> Directions for this task: Retype the records below verbatim, beginning with the line that contains "Task: Open the About link" and continuing through the line that contains "Select Abrir la", both lines included.

> Material provided:
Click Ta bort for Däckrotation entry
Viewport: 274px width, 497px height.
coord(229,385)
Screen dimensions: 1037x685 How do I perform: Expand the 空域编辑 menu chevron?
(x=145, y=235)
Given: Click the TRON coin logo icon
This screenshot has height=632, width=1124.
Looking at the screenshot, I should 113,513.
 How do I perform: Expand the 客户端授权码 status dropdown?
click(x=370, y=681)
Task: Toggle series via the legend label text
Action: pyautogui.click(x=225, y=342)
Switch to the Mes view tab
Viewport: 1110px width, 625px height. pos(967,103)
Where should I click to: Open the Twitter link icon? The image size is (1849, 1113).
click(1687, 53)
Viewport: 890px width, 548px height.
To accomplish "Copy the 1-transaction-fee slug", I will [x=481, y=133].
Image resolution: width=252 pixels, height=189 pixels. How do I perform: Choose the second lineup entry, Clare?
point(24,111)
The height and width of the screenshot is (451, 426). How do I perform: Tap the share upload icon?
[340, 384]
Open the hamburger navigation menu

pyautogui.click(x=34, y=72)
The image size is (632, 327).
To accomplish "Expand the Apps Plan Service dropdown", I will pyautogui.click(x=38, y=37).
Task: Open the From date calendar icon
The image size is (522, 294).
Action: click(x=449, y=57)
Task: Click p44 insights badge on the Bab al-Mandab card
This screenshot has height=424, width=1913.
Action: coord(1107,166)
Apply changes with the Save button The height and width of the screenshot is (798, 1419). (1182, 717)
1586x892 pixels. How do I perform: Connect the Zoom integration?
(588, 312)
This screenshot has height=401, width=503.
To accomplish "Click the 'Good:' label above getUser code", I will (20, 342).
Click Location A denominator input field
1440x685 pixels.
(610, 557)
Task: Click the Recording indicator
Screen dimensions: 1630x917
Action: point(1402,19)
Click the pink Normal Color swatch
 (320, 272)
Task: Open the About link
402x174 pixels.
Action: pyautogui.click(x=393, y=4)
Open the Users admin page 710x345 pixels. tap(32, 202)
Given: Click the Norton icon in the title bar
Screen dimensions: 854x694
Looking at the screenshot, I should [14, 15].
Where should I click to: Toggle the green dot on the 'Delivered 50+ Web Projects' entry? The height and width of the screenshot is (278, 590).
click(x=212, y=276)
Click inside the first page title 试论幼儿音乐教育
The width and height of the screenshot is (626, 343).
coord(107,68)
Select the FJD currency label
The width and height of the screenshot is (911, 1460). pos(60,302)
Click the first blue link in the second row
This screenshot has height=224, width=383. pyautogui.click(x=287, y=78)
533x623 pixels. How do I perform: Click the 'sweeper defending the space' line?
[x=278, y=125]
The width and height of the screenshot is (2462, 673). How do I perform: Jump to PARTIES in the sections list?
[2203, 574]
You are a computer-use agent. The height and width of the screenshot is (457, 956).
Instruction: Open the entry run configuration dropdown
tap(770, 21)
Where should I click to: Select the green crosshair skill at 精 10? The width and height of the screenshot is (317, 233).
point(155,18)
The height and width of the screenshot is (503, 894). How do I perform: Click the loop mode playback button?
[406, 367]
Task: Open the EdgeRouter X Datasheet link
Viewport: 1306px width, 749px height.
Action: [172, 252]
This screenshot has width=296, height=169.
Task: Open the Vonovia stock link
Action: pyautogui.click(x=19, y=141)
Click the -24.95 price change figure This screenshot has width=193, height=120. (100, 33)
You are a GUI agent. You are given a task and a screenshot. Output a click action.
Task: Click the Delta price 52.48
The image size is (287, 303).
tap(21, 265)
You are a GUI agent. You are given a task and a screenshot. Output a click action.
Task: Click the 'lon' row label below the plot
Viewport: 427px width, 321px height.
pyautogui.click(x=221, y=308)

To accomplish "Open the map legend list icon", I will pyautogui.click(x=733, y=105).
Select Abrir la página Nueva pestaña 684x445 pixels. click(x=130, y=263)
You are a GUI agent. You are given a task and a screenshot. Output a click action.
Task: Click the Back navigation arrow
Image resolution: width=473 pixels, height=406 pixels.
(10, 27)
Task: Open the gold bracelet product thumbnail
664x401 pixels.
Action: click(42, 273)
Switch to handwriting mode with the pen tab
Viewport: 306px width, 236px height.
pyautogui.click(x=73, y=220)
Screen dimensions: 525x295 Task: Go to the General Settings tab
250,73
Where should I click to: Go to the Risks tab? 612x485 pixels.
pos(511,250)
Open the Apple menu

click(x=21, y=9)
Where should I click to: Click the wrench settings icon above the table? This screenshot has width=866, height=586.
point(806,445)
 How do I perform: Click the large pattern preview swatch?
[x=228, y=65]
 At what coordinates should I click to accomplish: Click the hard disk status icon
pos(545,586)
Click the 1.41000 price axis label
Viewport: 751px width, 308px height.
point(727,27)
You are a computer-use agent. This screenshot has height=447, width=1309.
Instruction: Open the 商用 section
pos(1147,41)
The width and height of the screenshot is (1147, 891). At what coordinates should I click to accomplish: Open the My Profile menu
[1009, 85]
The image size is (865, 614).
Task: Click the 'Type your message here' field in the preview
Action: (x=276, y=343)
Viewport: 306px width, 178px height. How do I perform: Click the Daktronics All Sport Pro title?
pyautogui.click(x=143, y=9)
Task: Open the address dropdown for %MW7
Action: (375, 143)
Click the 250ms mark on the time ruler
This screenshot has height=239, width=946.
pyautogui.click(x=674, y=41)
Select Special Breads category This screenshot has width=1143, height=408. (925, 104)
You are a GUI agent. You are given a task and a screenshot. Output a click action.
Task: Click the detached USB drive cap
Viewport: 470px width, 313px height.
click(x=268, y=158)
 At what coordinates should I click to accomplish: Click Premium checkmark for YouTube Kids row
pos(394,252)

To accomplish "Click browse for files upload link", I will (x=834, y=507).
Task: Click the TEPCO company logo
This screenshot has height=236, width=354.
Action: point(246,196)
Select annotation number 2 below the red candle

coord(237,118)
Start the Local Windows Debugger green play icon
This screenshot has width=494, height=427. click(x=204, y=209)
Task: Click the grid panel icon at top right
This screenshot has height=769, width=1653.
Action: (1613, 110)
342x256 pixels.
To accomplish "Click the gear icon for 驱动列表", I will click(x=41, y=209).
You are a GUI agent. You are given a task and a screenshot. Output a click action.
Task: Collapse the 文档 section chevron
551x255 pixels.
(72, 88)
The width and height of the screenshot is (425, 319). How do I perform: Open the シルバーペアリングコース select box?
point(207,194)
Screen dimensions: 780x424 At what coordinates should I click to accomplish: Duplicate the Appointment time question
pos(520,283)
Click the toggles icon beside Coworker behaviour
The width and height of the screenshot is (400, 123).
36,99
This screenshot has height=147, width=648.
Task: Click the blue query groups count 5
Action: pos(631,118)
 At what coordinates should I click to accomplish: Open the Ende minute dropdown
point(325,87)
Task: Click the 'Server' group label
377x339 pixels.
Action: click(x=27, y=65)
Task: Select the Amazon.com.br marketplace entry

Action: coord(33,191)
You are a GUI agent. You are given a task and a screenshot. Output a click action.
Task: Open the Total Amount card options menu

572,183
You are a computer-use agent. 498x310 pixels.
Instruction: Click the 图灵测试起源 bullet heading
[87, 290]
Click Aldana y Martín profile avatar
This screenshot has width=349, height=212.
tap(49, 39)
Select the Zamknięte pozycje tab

> Solved exercise:
Task: Open the About link
402x174 pixels.
Action: pyautogui.click(x=393, y=4)
Open the Users admin page 710x345 pixels. tap(32, 202)
Given: Click the Norton icon in the title bar
Screen dimensions: 854x694
Looking at the screenshot, I should [14, 15].
Where should I click to: Toggle the green dot on the 'Delivered 50+ Web Projects' entry? The height and width of the screenshot is (278, 590).
click(x=212, y=276)
Click inside the first page title 试论幼儿音乐教育
The width and height of the screenshot is (626, 343).
coord(107,68)
Select the FJD currency label
The width and height of the screenshot is (911, 1460). pos(60,302)
Click the first blue link in the second row
This screenshot has height=224, width=383. pyautogui.click(x=287, y=78)
533x623 pixels. How do I perform: Click the 'sweeper defending the space' line?
[x=278, y=125]
The width and height of the screenshot is (2462, 673). How do I perform: Jump to PARTIES in the sections list?
[2203, 574]
You are a computer-use agent. The height and width of the screenshot is (457, 956).
Instruction: Open the entry run configuration dropdown
tap(770, 21)
Where should I click to: Select the green crosshair skill at 精 10? The width and height of the screenshot is (317, 233).
point(155,18)
The height and width of the screenshot is (503, 894). How do I perform: Click the loop mode playback button?
[406, 367]
Task: Open the EdgeRouter X Datasheet link
Viewport: 1306px width, 749px height.
Action: [172, 252]
This screenshot has width=296, height=169.
Task: Open the Vonovia stock link
Action: pyautogui.click(x=19, y=141)
Click the -24.95 price change figure This screenshot has width=193, height=120. (100, 33)
You are a GUI agent. You are given a task and a screenshot. Output a click action.
Task: Click the Delta price 52.48
The image size is (287, 303).
tap(21, 265)
You are a GUI agent. You are given a task and a screenshot. Output a click action.
Task: Click the 'lon' row label below the plot
Viewport: 427px width, 321px height.
pyautogui.click(x=221, y=308)

To accomplish "Open the map legend list icon", I will pyautogui.click(x=733, y=105).
Select Abrir la página Nueva pestaña 684x445 pixels. click(x=130, y=263)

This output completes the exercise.